(Data items)

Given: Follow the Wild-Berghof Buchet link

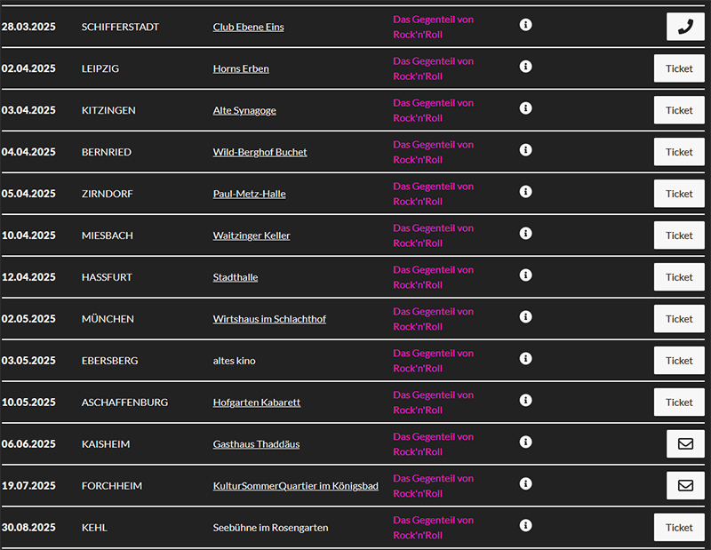Looking at the screenshot, I should (260, 153).
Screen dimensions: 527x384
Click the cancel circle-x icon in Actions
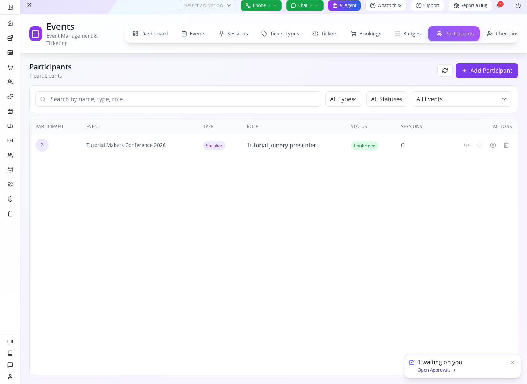pyautogui.click(x=493, y=145)
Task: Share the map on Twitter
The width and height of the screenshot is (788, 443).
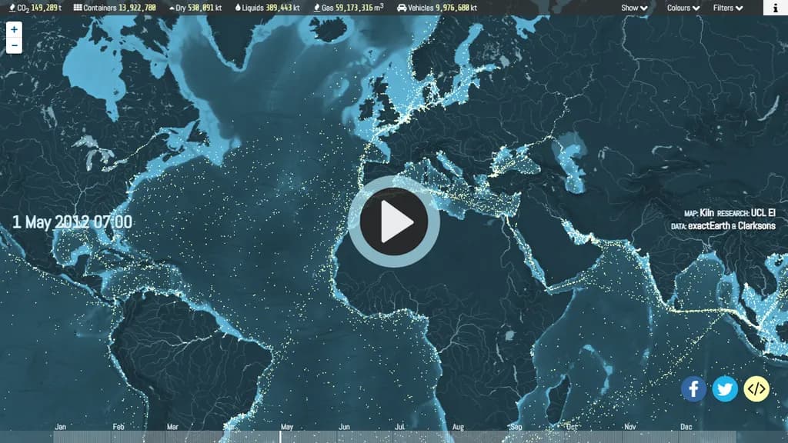Action: [x=725, y=389]
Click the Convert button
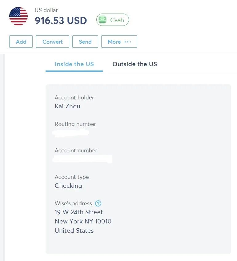The width and height of the screenshot is (237, 261). (53, 42)
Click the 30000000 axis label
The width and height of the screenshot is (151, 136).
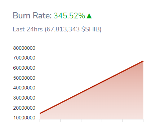coord(24,98)
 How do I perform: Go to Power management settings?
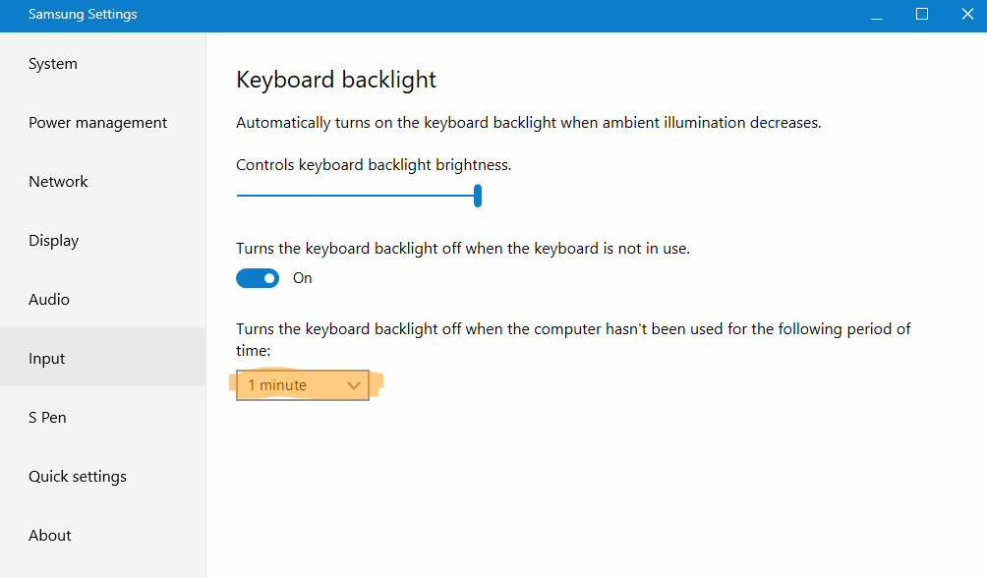[x=97, y=123]
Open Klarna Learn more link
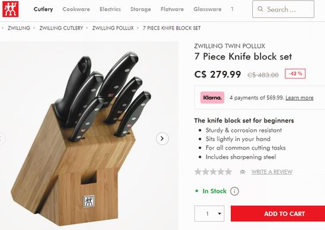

# Task instructions:
Only lines belong in the copy: transcribe those from the start of the data through the line that contains "Task: Share the map on Twitter", and skip the pictures.

# Finished task:
Given: Follow the Wild-Berghof Buchet link

Looking at the screenshot, I should (260, 153).
Screen dimensions: 527x384
Click the cancel circle-x icon in Actions
pyautogui.click(x=493, y=145)
Task: Share the map on Twitter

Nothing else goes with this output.